In this study, dental implants were clinically evaluated using periodontal indices and pocket depth measurement and it was found that, the clinical findings are in agreement with previous studies on the effect of implant overdentures on periimplant soft tissues.28,29 On the other hand, it was suggested that periodontal indices alone do not define implant success or failure and must be related to other factors such as pain or exudates. In addition, the PDs around implants may be of little diagnostic value, unless accompanied by signs as radiographic radiolucencies or symptoms as pain.27
Concerning the effects of the different groups although there was a slightly higher plaque and bleeding indices with deeper PDs in the second group, but the statistical analysis of the clinical results showed insignificant differences between the two groups. The slightly higher clinical parameters of the second group may be attributed to the subjective nature of the probing pressures and periodontal indices.27
The marginal bone loss figures for this study were accepted as criteria for success on the basis of implant quality scale of Pisa Consensus report as the average loss of bone height adjacent to each fixture was less than 2 mm at the end of this 1-year follow-up study.27,30,31
The bone height results were in agreement with the findings obtained in previous follow-up studies using either early loading or conventional loading in mandibular overdentures,2,32–36 Raghoebar et al37 reported 0.41 mm marginal bone loss for implant overdenture 1 year after placement. Payne et al9 reported 0.35 mm marginal bone loss after 1 year.
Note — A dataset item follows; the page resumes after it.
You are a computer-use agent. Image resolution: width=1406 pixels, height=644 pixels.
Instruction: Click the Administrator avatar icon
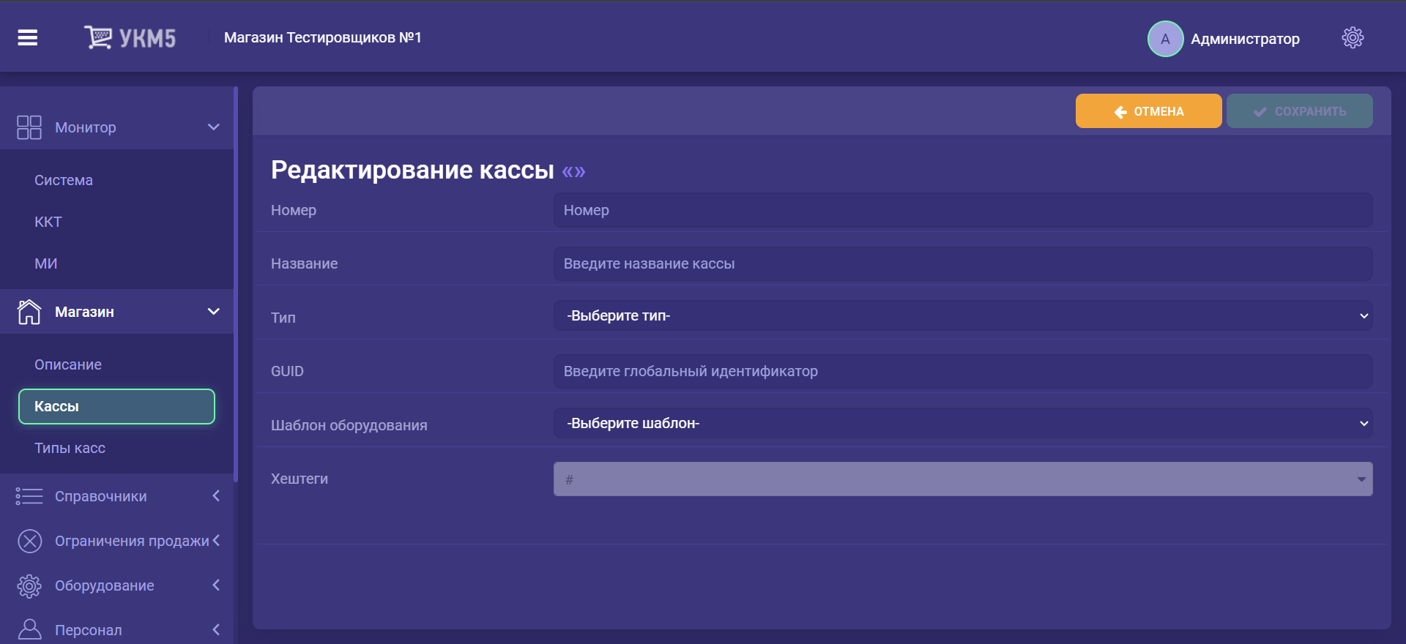pos(1164,39)
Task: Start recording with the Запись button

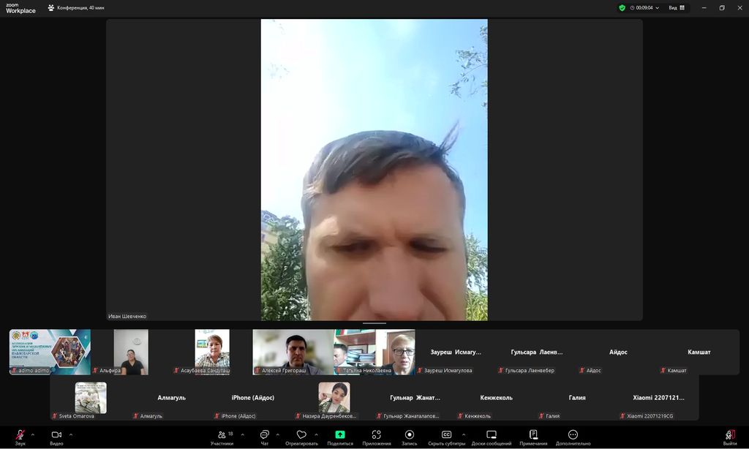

Sennerby and Gottlow1 reviewed the literature on the clinical outcome of early loading of dental implants based on studies published up to 2005. They found six comparative studies and reported that none of these revealed any significant difference in survival or marginal bone loss after 1 to 5 years.
The acceptable range of periimplant bone loss in this study may be attributed to several factors where the opposing occlusion was restricted to complete dentures, which may have helped to reduce stresses, load reduction, and distribution was carried out by selecting the lingualized occlusal scheme and maximum coverage of the edentulous alveolar ridge.
The increase in periimplant bone density is considered to be a physiologic response to functional loads.38–40 Moreover, occlusal adjustment, reduction of cusps inclines, and maximum coverage of the edentulous ridge contribute to load reduction and distribution that may enhance the structural orientation of bone trabeculae and increase the bone density around the implant.41
Regarding the effects of the different groups, no statistically significant differences were observed in marginal bone heights and density measurements for implants loaded 1 or 6 weeks after surgery, indicating that it is possible to early load dental implants using unsplinted prosthodontics designs with overdentures.
Early loading of unsplinted implants at 1 week with mandibular implant overdentures produces equal outcomes as 6 weeks loading.
The authors claim to have no financial interest, directly or indirectly, in any entity that is commercially related to the products mentioned in this article.